Katie Rossabi, at-large: “The bond items on the July 26th ballot are important. Bonds are loans however that the city must pay back. With the city and county property taxes being raised 30% and 34% respectively on top of the recent property revaluation, this is an enormous additional tax burden to pay back these bonds. This will negatively impact our middle and lower classes the most. We need to use the money we have in our current budget more efficiently towards these projects and revisit the bonds when the economy improves.”
Linda Wilson, at-large: “I support the overall bond referendum, recognizing that all of those areas are in need of funds to enhance our city’s infrastructure and services for citizens.
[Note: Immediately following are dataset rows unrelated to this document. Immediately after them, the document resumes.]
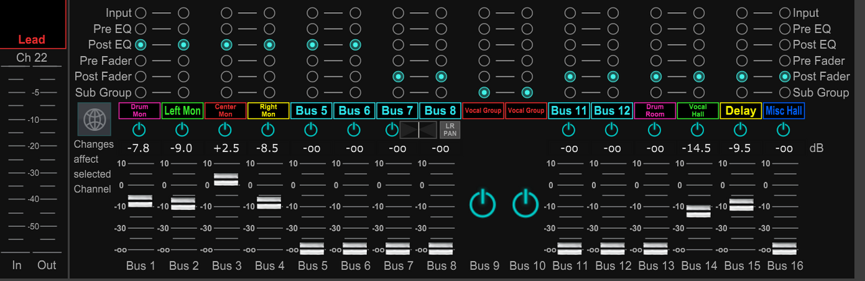Viewport: 865px width, 281px height.
Task: Click the Drum Mon bus label
Action: (140, 111)
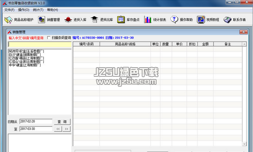The width and height of the screenshot is (253, 152).
Task: Go to next page with >> button
Action: pos(67,129)
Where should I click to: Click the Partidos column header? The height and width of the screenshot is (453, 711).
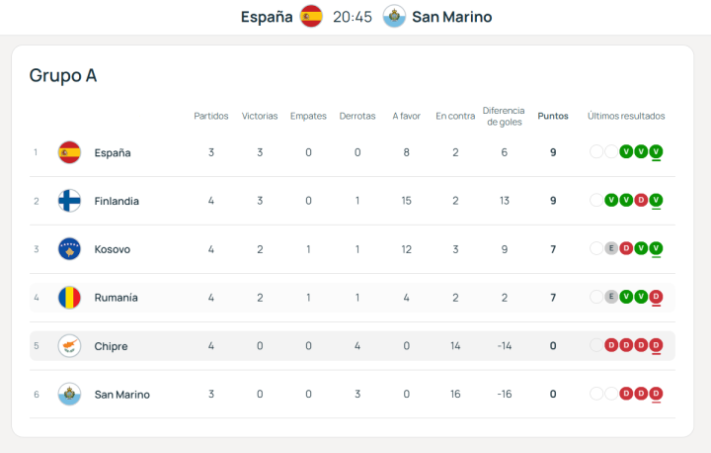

“I would place housing as the top priority, as our city must be able to keep up with the demand for affordable housing and create additional opportunities as the need increases.
“If passed, the bond could support our effort to make and continue Greensboro’s status as an amazing place to live, work, and play.”
Felton Foushee, District 1: “The housing bond is the most critical of the bonds on the ballot. I am a supporter & lover of our green spaces, however unless we act more intently on housing matters some of our citizens may have no better alternative than to take shelter where they can find it. Our investments have to better reflect our priorities, and our first priority should always be our people.”
Cecile (CC) Crawford, District 2: “The highest priority is the Housing bond. Housing is a human right, and I believe every resident of Greensboro deserves a safe home. With the housing stock being so low, we need to concentrate on more affordable housing throughout Greensboro, as well as the renovation of hotels and apartments for chronically houseless residents. I would like to see more money go to programs geared to keeping children and teens off of the streets with the Parks and Rec bond, that includes the Windsor Chavis complex.”
Goldie Wells, District 2 (i): “I think the bond that has top priority for me is the $70 million Parks and Recreation Bond because $50 million will complete Phase 2 of the Windsor-Chavis- Nocho Joint Use Facility. This complex will be the only one of its kind and the country. It will foster connection and collaboration between the Library and Parks and Recreation Departments. And it will be an added attraction and a valuable asset to east Greensboro.”
Zack Matheny, District 3: “The public safety bonds are the highest priority.”
Nancy Hoffmann, District 4 (i): “Greensboro citizens can vote to invest in the future of our City and Citizens on July 26. These five bonds will allow us to maintain the growth trajectory we are on adding jobs and houses for our citizens at all income levels. They will support Police and Fire. They will improve Public Transportation, focusing on getting people to their jobs. They will ensure our parks and Recreation facilities remain first class. This bond package keeps Greensboro the city you are proud to call HOME.”
Tammi Thurm, District 5 (i): “The housing bond is the highest priority. We must work to ensure that all our neighbors have a place to call home where they are not cost-burdened. This is a key building block to increasing the quality of life and safety in our community and making Greensboro a safe and welcoming community for all. I’m proud of my work on Greensboro’s first permanent supportive housing project, but we have more work to do. I will vote yes on all bonds.”